Neal’s Yard

"Neal’s Yard in London’s Covent Garden will always be linked with Nicholas’s name. He lived and worked in the Yard, renovating decayed warehouses. The buildings he created are reminders of an eccentric nature which was forever juggling a love of city life with a romantic attachment to the pastoral. The facades are festooned with sweet peas, geraniums, clematis and sunflowers in season"
(from The Times obituary, friday February 6)

Shown below is a press release and letter sent to Camden Counsellor Patricia Callaghan by Nicholas, a few hours before he left for South Africa. It was his plan to work full time on securing the future for Neal’s Yard upon his return. You can support his vision of Neals Yard by sending an e-mail to lise@autogena.org or even better- a signed and addressed letter to:
Neal’s Yard Association,
Top Floor,
2 Neals Yard
London
WC2 H9DP

Press release: Council threatens to ‘gentrify’ Neals Yard
22 Years ago, Nicholas Saunders opened the first shop in Neal’s Yard in what was then an unknown backwater of Covent Garden.
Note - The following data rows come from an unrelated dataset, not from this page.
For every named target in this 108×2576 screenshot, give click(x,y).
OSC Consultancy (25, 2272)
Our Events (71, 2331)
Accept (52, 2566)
This was the start of an ad hoc community of holistic businesses which has gradually developed its unique, unpretentious character: It has plants dripping from the buildings and trees planted in metal drums surrounded by seats where you can relax. Where else can you breast feed a baby in the West End of London?
Camden Council now intends to turn this haven into a tidy shopping precinct and restaurant piazza. It wants to ‘privatise’ the Yard by granting licences to individual cafes to rope off sections where they can have tables for their customers only. To make way for this, the council wants to remove the trees, get rid of the communal seating and replace drums with plastic council bins. The council view is that the seating, bins and trees - lovingly planted by people in the Yard - are illegal, and must go. And this despite the wishes of the great majority of people who work and live here, let alone the visitors who would have to pay to sit down in the future!

Letter to Councellor Patricia Callaghan
Neal’s Yard has developed its own unusual character which is different to other parts of London. This unusual atmosphere has developed over many years through caring by people working here, including myself. It has developed spontaneously, and is greatly valued by many people who regard Neal’s Yard as a safe haven. The fact that trees are planted in drums and that seating is amateurish all contributes to the atmosphere.
Although I have started many of the businesses and own two buildings in the yard, I have always been more interested in providing a socially rich environment than of maximising profits and property values. (Shop rents in the Yard are about one third those in neighbouring streets.)
What is happening at present is that a few people are trying to exploit the goodwill - built up over years by others- for their maximum profit, by occupying as much of the Yard as possible for their own exclusive business even though this would require the removal of the communal seating. This is what the council appears to support.